GRETNA, La. — You're more likely to find Dane Ciolino teaching the next generation of attorneys and judges at Loyola University Law School than arguing a case in court.

Wednesday, however, he arrived at the Fifth Circuit Court of Appeal in Jefferson Parish to argue an appeal on behalf of Ronald Gasser. He is the Gretna man convicted of manslaughter in the 2016 road-rage killing of former NFL running back Joe McKnight.

Ciloino said this case stood out so much, he and his students decided to take on this appeal themselves for free.

"Because the character evidence, and I teach evidence, was so egregious, was so prejudicial, that it never should have been a part of this trial," Ciolino said.

Judge Ellen Shirer Kovach sentenced Gasser to 30 years in prison for the death of McKnight who was a high school football standout as John Curtis in River Ridge.

Gasser killed McKnight following a 5-mile long, rolling confrontation that began on the Crescent City Connection and ended at Behrman Highway and Holmes Boulevard in Terrytown.

Professor Ciolino told a three-judge panel Gasser's conviction should be tossed.

He called trial testimony about Gasser's arrest for an alleged road-rage incident a decade earlier a "sneaky pile of prejudicial evidence."

"The minute those jurors heard in 2006 there was a similar incident at the same intersection I believe it was difficult for them to process the evidence that came in about this possible shooting," Ciolino said.

Prosecutor Darren Allemand argued the evidence showed intent and pattern of behavior.
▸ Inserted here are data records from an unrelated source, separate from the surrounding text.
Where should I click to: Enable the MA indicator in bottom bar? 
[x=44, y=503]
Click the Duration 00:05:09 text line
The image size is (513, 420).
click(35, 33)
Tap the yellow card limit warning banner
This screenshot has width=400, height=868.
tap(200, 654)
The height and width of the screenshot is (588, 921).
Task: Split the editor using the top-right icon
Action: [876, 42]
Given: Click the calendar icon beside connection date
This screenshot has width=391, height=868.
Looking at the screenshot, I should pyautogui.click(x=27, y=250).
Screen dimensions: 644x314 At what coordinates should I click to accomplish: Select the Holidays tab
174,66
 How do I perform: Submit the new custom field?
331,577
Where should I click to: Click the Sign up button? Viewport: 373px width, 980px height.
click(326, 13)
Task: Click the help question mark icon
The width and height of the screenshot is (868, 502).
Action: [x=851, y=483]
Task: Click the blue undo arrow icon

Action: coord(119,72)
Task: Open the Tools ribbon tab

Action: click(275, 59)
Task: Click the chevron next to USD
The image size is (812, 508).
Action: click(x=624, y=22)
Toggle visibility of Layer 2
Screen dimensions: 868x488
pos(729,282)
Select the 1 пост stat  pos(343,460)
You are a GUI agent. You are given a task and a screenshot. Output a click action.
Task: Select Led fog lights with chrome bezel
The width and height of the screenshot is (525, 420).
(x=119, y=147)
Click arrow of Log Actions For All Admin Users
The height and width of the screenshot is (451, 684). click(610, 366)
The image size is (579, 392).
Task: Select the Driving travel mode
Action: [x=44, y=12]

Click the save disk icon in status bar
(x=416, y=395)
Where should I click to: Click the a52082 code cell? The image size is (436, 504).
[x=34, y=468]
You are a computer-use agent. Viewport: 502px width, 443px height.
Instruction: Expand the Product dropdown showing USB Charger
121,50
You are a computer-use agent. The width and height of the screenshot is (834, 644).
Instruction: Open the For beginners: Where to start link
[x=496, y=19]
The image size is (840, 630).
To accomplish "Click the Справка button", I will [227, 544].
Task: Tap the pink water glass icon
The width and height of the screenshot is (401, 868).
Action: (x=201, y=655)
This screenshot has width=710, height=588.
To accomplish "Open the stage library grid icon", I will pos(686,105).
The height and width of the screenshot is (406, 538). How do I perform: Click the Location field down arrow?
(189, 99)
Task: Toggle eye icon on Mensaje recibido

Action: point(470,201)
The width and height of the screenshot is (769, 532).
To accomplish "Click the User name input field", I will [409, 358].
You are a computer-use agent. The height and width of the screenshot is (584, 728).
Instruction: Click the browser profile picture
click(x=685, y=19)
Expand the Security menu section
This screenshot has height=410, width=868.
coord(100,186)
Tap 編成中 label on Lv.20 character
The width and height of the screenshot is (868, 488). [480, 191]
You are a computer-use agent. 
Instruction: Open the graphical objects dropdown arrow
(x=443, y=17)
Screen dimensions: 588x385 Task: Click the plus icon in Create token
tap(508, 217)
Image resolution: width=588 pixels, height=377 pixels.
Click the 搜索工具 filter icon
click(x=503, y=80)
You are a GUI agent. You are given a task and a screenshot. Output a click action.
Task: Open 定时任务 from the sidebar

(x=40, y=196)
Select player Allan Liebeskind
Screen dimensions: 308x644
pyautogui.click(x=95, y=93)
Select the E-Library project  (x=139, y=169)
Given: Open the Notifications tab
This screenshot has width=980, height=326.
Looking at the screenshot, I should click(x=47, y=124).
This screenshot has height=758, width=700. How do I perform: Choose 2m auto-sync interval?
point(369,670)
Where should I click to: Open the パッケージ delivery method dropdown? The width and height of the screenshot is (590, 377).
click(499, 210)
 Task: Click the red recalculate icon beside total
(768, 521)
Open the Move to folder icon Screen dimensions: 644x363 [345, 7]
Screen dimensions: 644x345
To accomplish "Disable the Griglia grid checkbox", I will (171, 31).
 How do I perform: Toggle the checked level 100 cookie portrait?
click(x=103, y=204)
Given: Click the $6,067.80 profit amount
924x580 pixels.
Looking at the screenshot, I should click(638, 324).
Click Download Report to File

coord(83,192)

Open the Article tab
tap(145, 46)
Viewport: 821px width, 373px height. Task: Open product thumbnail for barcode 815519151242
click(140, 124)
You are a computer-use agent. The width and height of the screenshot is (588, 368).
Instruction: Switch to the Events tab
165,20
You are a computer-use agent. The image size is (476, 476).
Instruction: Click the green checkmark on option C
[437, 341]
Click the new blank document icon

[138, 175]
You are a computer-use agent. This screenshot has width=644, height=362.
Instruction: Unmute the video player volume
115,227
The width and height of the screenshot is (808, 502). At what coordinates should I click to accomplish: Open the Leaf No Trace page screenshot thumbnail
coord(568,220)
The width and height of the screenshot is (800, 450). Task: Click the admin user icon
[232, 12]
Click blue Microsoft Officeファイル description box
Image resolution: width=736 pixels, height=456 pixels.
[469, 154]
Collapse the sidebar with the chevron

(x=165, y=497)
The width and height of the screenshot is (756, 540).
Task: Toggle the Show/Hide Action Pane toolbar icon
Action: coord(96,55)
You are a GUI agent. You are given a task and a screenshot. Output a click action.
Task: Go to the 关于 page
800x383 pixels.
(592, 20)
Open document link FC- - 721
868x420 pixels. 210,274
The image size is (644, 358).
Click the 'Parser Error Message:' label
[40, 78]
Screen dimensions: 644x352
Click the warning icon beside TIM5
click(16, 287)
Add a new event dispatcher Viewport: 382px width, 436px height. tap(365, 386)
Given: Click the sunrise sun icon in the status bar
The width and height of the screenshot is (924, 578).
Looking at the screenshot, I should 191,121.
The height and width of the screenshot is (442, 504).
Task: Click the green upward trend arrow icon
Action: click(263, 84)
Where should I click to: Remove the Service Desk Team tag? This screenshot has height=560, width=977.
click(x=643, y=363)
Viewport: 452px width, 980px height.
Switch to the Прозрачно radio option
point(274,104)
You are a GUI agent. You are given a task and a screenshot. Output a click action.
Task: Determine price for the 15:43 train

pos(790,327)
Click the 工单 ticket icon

"When (Gasser) has road-rage, he attacks somebody and claims self defense," Allemond told the judges ."The only difference here is somebody's dead."

Another major issue on appeal is the 10-2 jury verdict.

Last year Louisiana voters supported a state constitutional amendment requiring unanimous juries for all felony convictions.

The U.S. Supreme Court is already set to consider overturning a criminal conviction in a New Orleans murder case decided by a 10-2 jury vote.

"The elephant in the room is what's going to happen with this Gasser case if the U.S. Supreme Court does what everyone expects which is to find the 10 to 2 jury verdict to be unconstitutional, in violation of the Sixth Amendment," Ciolino said.

Prosecutors argue that the U.S. Supreme Court authorized non-unanimous jury verdicts prior to the law change in Louisiana. They also wrote in their appeal
response that "The defendant now raises this claim to preserve it for future review should the United States Supreme Court change it's mind."

The New Orleans case to be taken up by the high court involves convicted killer Evangelisto Ramos.

A jury found him guilty in 2016 of second-degree murder in the death of 43-year-old Trinece Fedison.

Her body was found stuffed inside a garbage can in Central City.

Ramos is serving a life sentence with no chance of parole.

Back in Jefferson Parish, Ciolino said he and his students are more than ready to appeal the Gasser case all the way to the Supreme Court if necessary.

The judges took Wednesday's arguments under advisement and are expected to render a decision at a later date.